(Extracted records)
*** Begin section ***

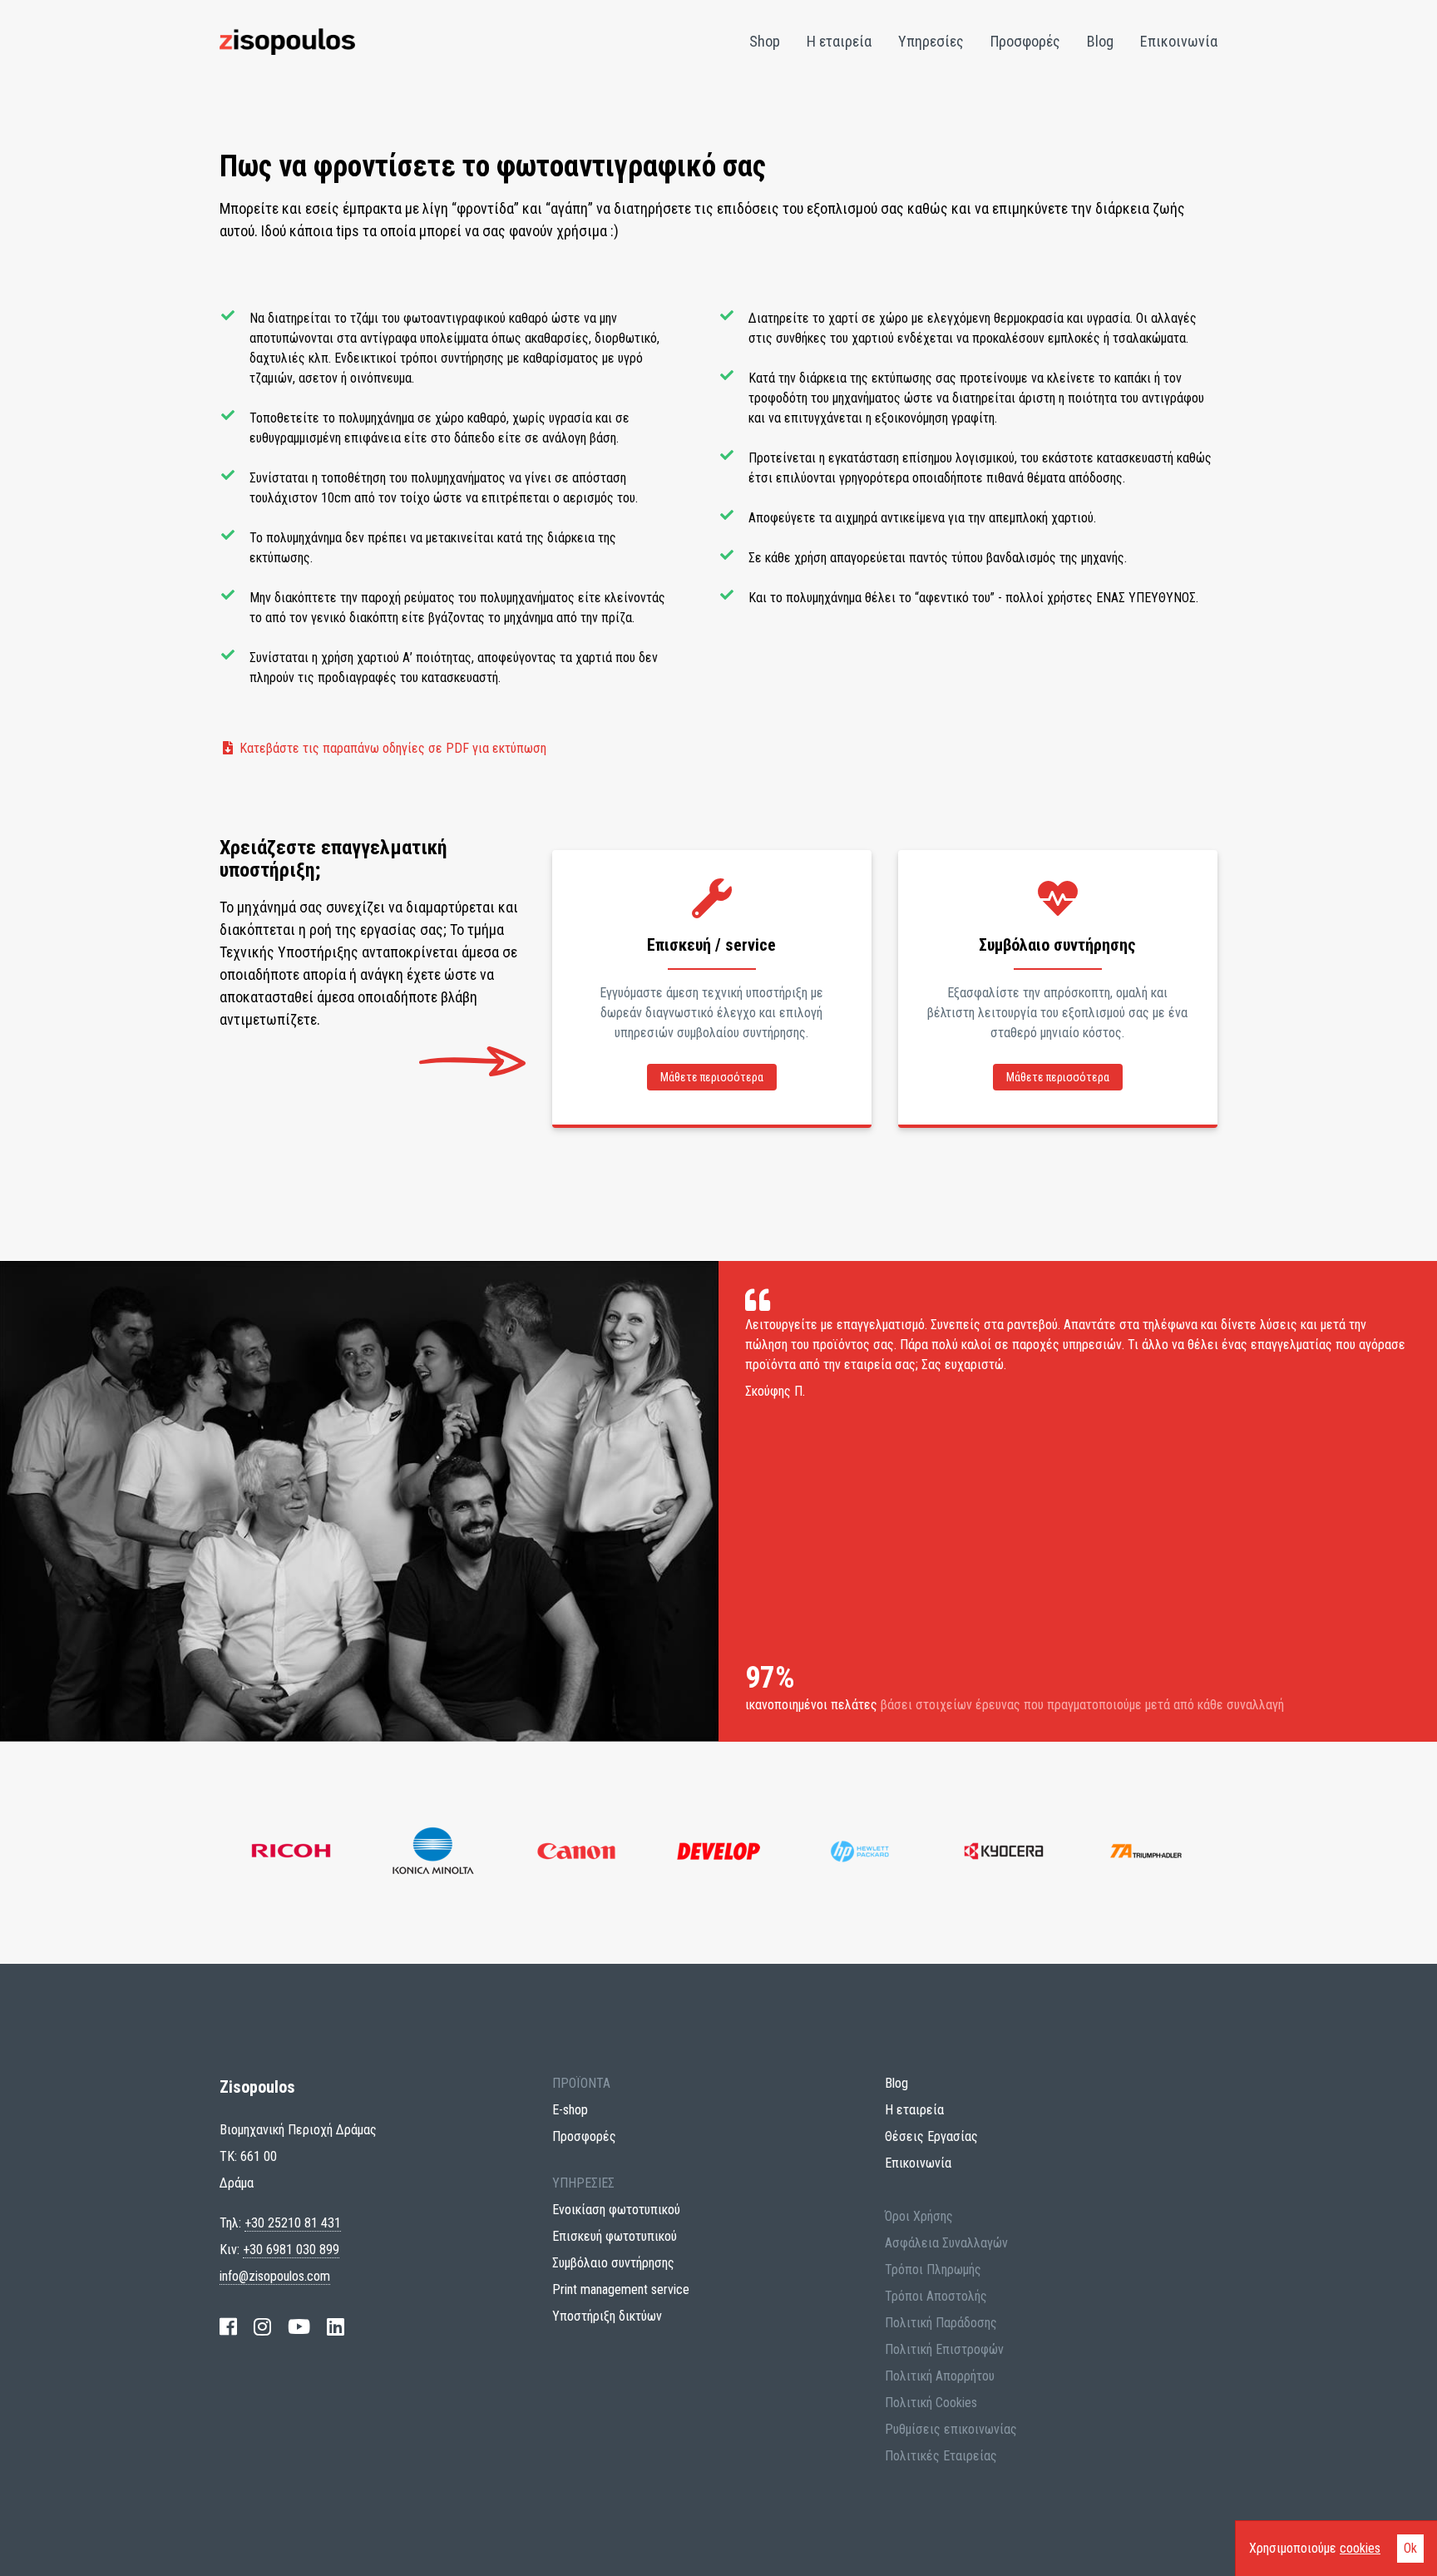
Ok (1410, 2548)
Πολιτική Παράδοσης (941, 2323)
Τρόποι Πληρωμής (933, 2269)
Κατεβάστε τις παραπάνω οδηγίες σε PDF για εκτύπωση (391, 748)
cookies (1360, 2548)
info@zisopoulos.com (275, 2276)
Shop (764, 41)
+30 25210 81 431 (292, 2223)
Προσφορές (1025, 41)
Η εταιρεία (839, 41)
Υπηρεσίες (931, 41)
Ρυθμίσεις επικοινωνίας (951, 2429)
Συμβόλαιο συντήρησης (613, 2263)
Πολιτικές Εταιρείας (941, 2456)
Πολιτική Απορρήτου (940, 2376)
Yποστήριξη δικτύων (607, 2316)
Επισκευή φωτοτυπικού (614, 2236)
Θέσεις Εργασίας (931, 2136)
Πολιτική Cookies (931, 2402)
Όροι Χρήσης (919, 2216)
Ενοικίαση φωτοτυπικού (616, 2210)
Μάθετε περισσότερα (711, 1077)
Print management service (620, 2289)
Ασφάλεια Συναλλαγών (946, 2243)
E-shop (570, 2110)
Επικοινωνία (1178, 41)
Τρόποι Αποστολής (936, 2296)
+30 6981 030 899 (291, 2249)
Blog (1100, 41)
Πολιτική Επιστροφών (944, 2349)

*** End section ***

> [Instructions to follow]: Would you return the records exactly as written, minus any image?

> [Exercise output]:
Ok (1410, 2548)
Πολιτική Παράδοσης (941, 2323)
Τρόποι Πληρωμής (933, 2269)
Κατεβάστε τις παραπάνω οδηγίες σε PDF για εκτύπωση (391, 748)
cookies (1360, 2548)
info@zisopoulos.com (275, 2276)
Shop (764, 41)
+30 25210 81 431 (292, 2223)
Προσφορές (1025, 41)
Η εταιρεία (839, 41)
Υπηρεσίες (931, 41)
Ρυθμίσεις επικοινωνίας (951, 2429)
Συμβόλαιο συντήρησης (613, 2263)
Πολιτικές Εταιρείας (941, 2456)
Πολιτική Απορρήτου (940, 2376)
Yποστήριξη δικτύων (607, 2316)
Επισκευή φωτοτυπικού (614, 2236)
Θέσεις Εργασίας (931, 2136)
Πολιτική Cookies (931, 2402)
Όροι Χρήσης (919, 2216)
Ενοικίαση φωτοτυπικού (616, 2210)
Μάθετε περισσότερα (711, 1077)
Print management service (620, 2289)
Ασφάλεια Συναλλαγών (946, 2243)
E-shop (570, 2110)
Επικοινωνία (1178, 41)
Τρόποι Αποστολής (936, 2296)
+30 6981 030 899 (291, 2249)
Blog (1100, 41)
Πολιτική Επιστροφών (944, 2349)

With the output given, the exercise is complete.